Introduction
The United States is in need of more organ donors in order to address the increasing number of patients who need to undergo organ transplantation. However, there are various constraints that disable patients from finding organ donors, whether alive or deceased, due to limitations provided by the National Organ Transplant Act or NOTA. This law provides that monetary compensation to be given to organ donors is illegal. On the other hand, there are countries that allow the system of organ donation in exchange for monetary benefits. The purpose of this paper is to discuss the supply and demand, in relation to recipients waiting for organ donors. Advantages and disadvantages of this organ-trade system will be evaluated based on both the donors and recipients’ health outcome. We argue that, in order to address the shortage of organ donors in the United States, the government should allow monetary payments to live donors as well as the families of the deceased’s organs.

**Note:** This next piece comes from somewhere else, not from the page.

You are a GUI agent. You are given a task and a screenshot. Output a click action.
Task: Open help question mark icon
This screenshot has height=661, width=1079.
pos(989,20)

Being in a situation, where a person needs to wait for a number of years before getting an organ donor could be a complex experience. Some patients end up dying due to unavailability of organ donors. Other organ recipients turn out to be too weak for surgery after long years of waiting. Organ donation and transplantation is an important factor that will help in saving lives, especially for terminal illnesses that can no longer be treated with strong medications. However, as mentioned, the existing law limits the reduction of gap between potential organ donor and the organ recipient.
The NOTA is a policy that prevents potential negative effects of organ donation in exchange for tangible benefit for the donor or his family. However, many people may not agree with this policy due to its ability to limit the availability of organs for donation. In fact, Iran has been engaged with organ vending for a long time that it addresses the shortage of organ donors. This practice will help the United States when it comes to solving organ shortage (Hippen 1). We may agree with NOTA, provided that the portion of this law that prohibits organ sales must be repealed. On the other hand, people must not be permitted to receive compensation for blood, plasma, eggs, sperm, or surrogacy as most of the medical conditions for these cases are not life threatening. Thus, it is easier to find donors for these cases compared to patients who need organ donors, such as liver and kidney.

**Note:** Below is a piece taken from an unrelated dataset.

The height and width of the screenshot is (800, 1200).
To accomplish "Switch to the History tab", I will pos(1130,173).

Individuals should be permitted to receive monetary compensation for liver or kidney donation, and so as the families of the deceased donors. This will address the shortage of donors in the long run. Monetary incentives will help in increasing the organ supplies for transplant, which will also reduce the queues in the organ market (Becker and Elias 3). This will be beneficial for the people who need an urgent organ transplant because there is a large fraction of patients who need these organs. In fact, some of them die or become too ill to endure the transplantation procedure while waiting for their organ donor. In contrast, allowing donors to receive monetary compensation or making the recipients pay for the organs would increase the medical cost. Becker and Elias (7) said that monetary payments to either the donors or families of the deceased donors would increase the transplant cost since it will include such payments. This is another idea that can be incorporated with the NOTA’s objective, to which the burden of finding donors will become worse by paying additional amount for them. However, there could still be more patients and families that would prefer paying more than waiting for number of years to increase the possibility of obtaining an organ donor. That is why; permitting people to receive monetary compensation should be allowed, but must be regulated for the security of both the donor and the recipient.

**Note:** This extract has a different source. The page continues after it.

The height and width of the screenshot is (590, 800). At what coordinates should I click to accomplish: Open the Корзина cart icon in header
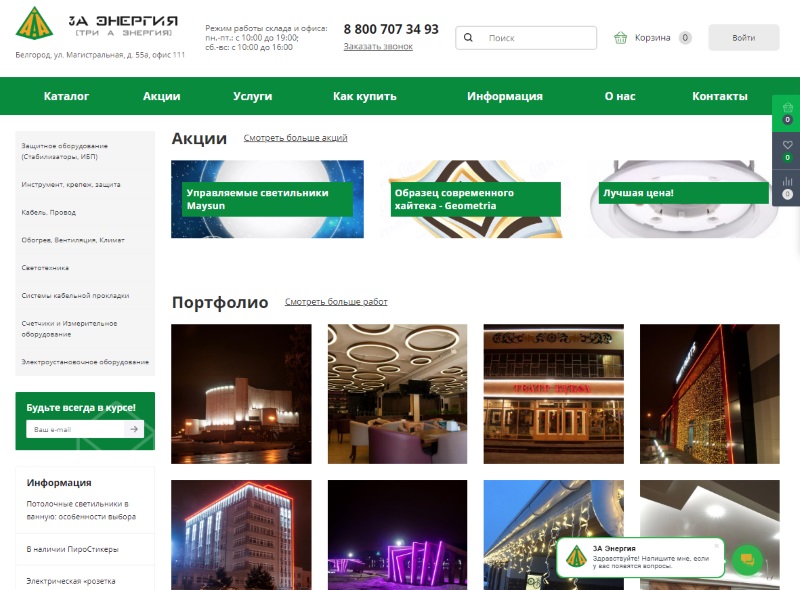point(621,38)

This organ vending system can be regulated through help of the government intervention. The recipient may pay the equivalent amount of the organ along with the surgery procedures. The donor will then receive the payment from the hospital so that there will be no direct contact between the donor and the recipient. The government may also provide a subsidy for patients who are incapable of paying extra amount for the organ and other associated costs. The bottom line is that there should be no direct communication between the two parties in order to prevent a possible organ black market. The government must also ensure the well-being of the donor before and after the surgery through creation of a separate group that will monitor the donor’s health. This proposal is attainable especially if lawmakers will consider the increase in public donations that will decrease the number of deaths and the reduction of the waiting time on organ transplant (Cutler 134).
Conclusion
The economic reality is that many people need the monetary compensation from organ donation and that many people are willing to pay to save their own life. Providing such compensation will help in addressing some of the donors’ financial needs and the patients’ organ needs. The NOTA may be amended in order to address the shortage in organ, which can also provide regulations when it comes to providing both parties’ needs.
Works Cited
Becker, Gary S., and Julio Jorge Elias. "Introducing Incentives in the Market for Live and Cadaveric Organ Donations." Journal of Economic Perspectives 21.3 (n.d.): 3-24. Print.
Cutler, James A. "Donation Benefit to Organ Donor Families: A Current Debate." BUMC Proceedings 15 (2002): 133-134. Print.
Hippen, Benjamin E. "Organ Sales and Moral Travails Lessons from the Living Kidney Vendor Program in Iran." American Journal of Transplantation (2008): 1-20. Print.